■ Stated exercise: Reproduce the listing below without any changes, everything from the line containing "Given: Adjust the Zoom slider handle" down to the line containing "coord(451,8)", with both of those lines included.

[Dataset items]
========

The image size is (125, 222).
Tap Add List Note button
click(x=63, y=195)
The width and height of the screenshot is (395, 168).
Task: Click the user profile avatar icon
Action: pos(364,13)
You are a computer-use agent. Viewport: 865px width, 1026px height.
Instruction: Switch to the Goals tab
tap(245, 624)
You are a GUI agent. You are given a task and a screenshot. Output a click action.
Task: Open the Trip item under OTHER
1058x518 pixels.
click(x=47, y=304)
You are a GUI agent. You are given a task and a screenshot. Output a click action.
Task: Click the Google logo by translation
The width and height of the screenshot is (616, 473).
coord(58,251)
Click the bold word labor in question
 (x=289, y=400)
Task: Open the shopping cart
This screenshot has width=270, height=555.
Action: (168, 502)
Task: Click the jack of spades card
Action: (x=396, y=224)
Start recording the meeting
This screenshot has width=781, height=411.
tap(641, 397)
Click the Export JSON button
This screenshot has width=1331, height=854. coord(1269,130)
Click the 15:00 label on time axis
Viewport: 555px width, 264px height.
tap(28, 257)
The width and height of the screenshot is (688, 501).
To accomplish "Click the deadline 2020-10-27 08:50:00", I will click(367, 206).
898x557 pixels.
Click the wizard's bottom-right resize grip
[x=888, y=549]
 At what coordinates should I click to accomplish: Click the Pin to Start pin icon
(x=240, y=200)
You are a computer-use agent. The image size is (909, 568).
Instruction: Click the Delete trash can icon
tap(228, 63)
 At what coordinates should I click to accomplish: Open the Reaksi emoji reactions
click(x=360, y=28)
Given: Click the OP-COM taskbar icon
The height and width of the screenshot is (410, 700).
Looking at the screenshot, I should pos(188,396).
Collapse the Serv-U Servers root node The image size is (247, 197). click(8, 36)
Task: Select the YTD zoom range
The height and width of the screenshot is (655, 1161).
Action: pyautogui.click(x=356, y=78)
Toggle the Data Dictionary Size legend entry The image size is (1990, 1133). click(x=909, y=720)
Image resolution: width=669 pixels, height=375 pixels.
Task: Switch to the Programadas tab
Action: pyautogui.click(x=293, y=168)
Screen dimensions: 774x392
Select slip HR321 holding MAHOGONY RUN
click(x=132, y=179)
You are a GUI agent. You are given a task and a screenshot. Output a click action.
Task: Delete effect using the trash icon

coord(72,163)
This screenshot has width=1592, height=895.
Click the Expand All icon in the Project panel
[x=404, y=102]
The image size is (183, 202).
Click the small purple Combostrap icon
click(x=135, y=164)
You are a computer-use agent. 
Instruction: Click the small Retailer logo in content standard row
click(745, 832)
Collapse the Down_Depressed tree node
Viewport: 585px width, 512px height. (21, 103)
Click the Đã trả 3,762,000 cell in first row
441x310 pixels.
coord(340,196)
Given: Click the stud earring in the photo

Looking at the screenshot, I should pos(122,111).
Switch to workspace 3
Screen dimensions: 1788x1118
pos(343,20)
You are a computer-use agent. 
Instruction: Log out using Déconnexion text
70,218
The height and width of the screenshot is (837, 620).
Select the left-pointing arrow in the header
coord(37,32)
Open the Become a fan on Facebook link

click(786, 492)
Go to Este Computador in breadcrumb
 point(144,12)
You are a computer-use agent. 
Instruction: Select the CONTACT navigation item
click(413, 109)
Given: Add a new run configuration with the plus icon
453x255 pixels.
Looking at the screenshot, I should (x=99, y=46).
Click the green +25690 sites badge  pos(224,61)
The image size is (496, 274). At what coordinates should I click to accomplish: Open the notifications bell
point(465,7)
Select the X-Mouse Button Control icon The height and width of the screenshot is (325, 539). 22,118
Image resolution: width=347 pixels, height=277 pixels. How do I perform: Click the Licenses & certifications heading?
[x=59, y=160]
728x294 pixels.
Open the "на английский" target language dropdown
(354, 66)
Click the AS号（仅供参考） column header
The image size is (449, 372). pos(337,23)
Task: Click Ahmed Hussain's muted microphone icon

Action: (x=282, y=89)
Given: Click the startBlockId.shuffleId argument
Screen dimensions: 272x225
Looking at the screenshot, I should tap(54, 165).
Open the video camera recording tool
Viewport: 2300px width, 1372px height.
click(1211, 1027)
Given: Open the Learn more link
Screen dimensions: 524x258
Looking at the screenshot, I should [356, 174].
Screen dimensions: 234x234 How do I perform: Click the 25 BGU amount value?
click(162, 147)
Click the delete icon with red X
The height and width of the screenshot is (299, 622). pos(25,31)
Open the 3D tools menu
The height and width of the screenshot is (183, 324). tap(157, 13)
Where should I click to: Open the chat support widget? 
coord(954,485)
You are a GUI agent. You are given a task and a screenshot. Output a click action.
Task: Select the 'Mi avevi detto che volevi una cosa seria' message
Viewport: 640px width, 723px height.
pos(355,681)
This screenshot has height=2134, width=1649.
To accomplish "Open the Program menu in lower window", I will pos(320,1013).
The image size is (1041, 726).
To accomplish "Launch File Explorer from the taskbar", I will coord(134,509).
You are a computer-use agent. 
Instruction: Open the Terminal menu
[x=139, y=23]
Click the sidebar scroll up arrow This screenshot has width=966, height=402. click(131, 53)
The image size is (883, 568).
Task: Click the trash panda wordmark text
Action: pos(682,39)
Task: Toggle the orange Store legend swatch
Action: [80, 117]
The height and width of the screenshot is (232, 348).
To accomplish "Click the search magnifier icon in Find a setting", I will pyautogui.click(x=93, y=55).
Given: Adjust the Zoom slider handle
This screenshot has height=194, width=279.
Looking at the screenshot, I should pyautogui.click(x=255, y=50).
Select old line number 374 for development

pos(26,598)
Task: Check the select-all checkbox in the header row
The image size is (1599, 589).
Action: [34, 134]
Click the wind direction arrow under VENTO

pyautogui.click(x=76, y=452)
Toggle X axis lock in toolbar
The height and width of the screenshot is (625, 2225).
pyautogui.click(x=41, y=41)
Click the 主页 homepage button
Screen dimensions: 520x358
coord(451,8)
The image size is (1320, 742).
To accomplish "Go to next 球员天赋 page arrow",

========

■ The result:
Given: Adjust the Zoom slider handle
This screenshot has height=194, width=279.
Looking at the screenshot, I should pyautogui.click(x=255, y=50).
Select old line number 374 for development

pos(26,598)
Task: Check the select-all checkbox in the header row
The image size is (1599, 589).
Action: [34, 134]
Click the wind direction arrow under VENTO

pyautogui.click(x=76, y=452)
Toggle X axis lock in toolbar
The height and width of the screenshot is (625, 2225).
pyautogui.click(x=41, y=41)
Click the 主页 homepage button
Screen dimensions: 520x358
coord(451,8)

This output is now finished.